Keegan & Tristen Kozinski

Silo

Frozen World 1#

Post-apocalyptic action book review

     Silo (Frozen World #1) by Jay.J.Falconer is a post-apocalyptic action story with light thriller elements set in a frozen wasteland with competing warlords, scarce resources, and cannibals.

     Silo offers a relatively compelling setting; the ice, the resources, the warlords, the cannibals, it all combines well into an engaging narrative. The ice and scarcity of resources are more backdrop elements, with the resources existing mostly as comments from characters rather than something to be actively overcome, and the ice/cold offering mostly passive discomfort and cool aesthetics rather than an imminent danger. The warlords and cannibals are significantly more present in the narrative, with the warlords and their tense relationship defining much of the plot, and the cannibals offering both a constant danger and a bit of body horror/thriller elements whenever the characters emerge.

     The characters are solid, decently well conceived with a good spread of personalities and faults, but I didn’t find them particularly engaging. Some of this can be attributed to our MC, who has character flaws revolving around mild selfishness, lying, and spoiling, not really affecting or driving the plot except as a trouble maker. It is not that she is bereft of agency, but that she has no real objective, and as a result no forward momentum in of herself. This lack touches on the plotting of the narrative as well, with the plot progressing slowly in the main characters absence while she survives off by herself achieving nothing of particular value. The various action and escape scenes she engages in are compelling enough, but occupy a significant portion of the narrative resulting in the first fifty to sixty percent of the book serving almost exclusively as preamble.

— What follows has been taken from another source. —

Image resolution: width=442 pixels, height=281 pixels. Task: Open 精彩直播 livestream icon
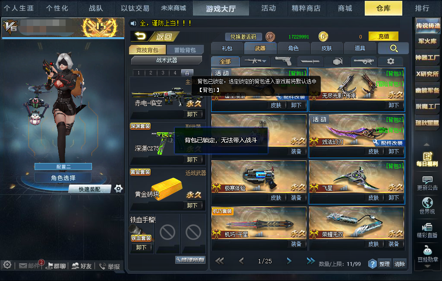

     The supporting characters are more or less archetypical, with a more benign leader versus a tyrant, a more militant and antagonistic security chief to offer conflict against our MC and a few others. The characters are fine, and offer clear conflicts and motivations in the plot, but there is a specific portion of the narrative where several characters are shoehorned into inanity. The security chief wants to punish our MC for staying out past curfew, endangering other by requiring rescue teams, and always delivering the bare minimum of resources from her runs; since this is a recurring issue, her grievance has grounds: her desired punishment? Exile our MC from the sanctuary and functionally kill her. It is an inanely excessive punishment. The benign leader of their sanctuary, the titular Silo, resists ( of course) but refuses to supply alternative, lesser punishments, resulting in an extensive hearing and debate that just takes up time in the book. A significant portion of the narrative is given meaningful conflict, and then summarily sabotaged by the characters refusing to react in a remotely nuanced fashion. Even now, several weeks after reading, this irritates me.

     The prose is solid, and the general plotting after the start is good, with all the set up paying off into various conflicts and comeuppance for our MC. Our MC does remain without a clear objective across the full story, meaning that much of the story does end up lacking clear direction.

    All in all, Silo is a fine post-apocalyptic action story, but one the deeply flawed protagonist (without a solid counterbalance) some weak plotting decisions, and the lack of direction made difficult for me to enjoy.